### [EXERCISE]
Write out nothing but the lines from the first line of the entries below through the line with "pet safety (759, 1824)"; no pictures go in.

### [GIVEN RECORDS]
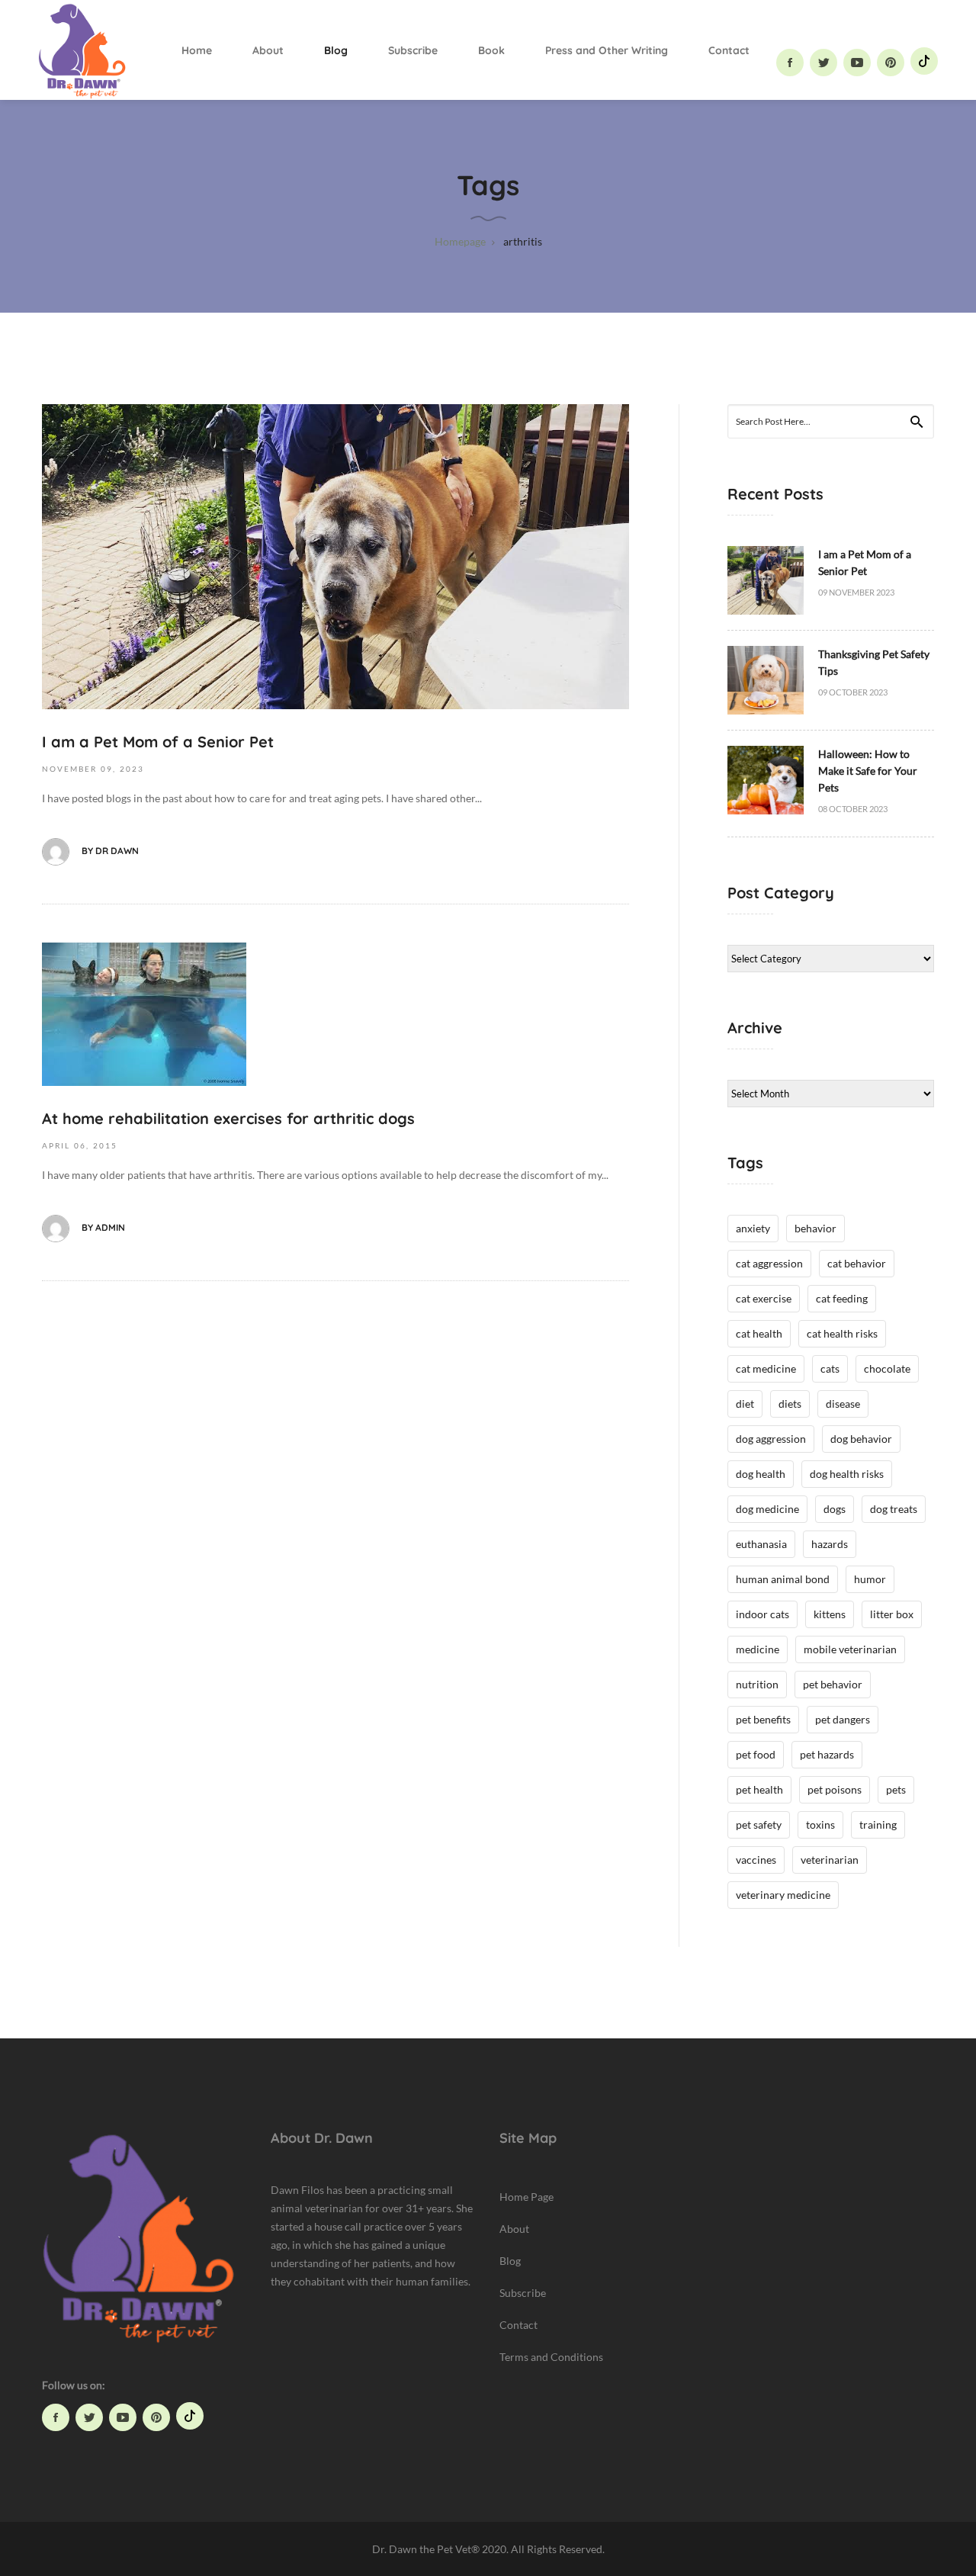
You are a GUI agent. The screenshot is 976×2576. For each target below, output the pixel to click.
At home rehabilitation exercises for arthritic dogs (228, 1118)
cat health (759, 1333)
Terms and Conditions (551, 2356)
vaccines (756, 1859)
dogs (835, 1508)
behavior (815, 1228)
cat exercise (763, 1298)
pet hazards (827, 1754)
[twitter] (823, 62)
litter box (891, 1614)
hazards (829, 1543)
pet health (759, 1789)
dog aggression (771, 1438)
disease (843, 1403)
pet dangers (842, 1719)
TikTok (924, 61)
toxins (820, 1824)
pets (896, 1789)
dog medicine (767, 1508)
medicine (757, 1649)
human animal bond (783, 1578)
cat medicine (766, 1368)
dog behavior (861, 1438)
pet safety (759, 1824)
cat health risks (842, 1333)
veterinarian (830, 1859)
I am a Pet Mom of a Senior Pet (158, 741)
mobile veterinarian (850, 1649)
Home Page (526, 2196)
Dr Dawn (117, 850)
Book (491, 50)
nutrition (757, 1684)
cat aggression (769, 1263)
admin (110, 1227)
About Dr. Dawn (322, 2138)
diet (745, 1403)
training (878, 1824)
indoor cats (762, 1614)
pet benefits (763, 1719)
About (268, 50)
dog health (760, 1473)
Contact (729, 50)
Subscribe (413, 50)
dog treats (893, 1508)
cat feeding (842, 1298)
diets (790, 1403)
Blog (336, 50)
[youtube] (857, 62)
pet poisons (834, 1789)
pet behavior (832, 1684)
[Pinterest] (890, 62)
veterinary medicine (783, 1894)
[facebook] (790, 62)
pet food (755, 1754)
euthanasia (761, 1543)
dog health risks (847, 1473)
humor (870, 1578)
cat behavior (856, 1263)
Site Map (528, 2138)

### [OUTPUT FOR THIS EXERCISE]
You are a GUI agent. The screenshot is 976×2576. For each target below, output the pixel to click.
At home rehabilitation exercises for arthritic dogs (228, 1118)
cat health (759, 1333)
Terms and Conditions (551, 2356)
vaccines (756, 1859)
dogs (835, 1508)
behavior (815, 1228)
cat exercise (763, 1298)
pet hazards (827, 1754)
[twitter] (823, 62)
litter box (891, 1614)
hazards (829, 1543)
pet health (759, 1789)
dog aggression (771, 1438)
disease (843, 1403)
pet dangers (842, 1719)
TikTok (924, 61)
toxins (820, 1824)
pets (896, 1789)
dog medicine (767, 1508)
medicine (757, 1649)
human animal bond (783, 1578)
cat medicine (766, 1368)
dog behavior (861, 1438)
pet safety (759, 1824)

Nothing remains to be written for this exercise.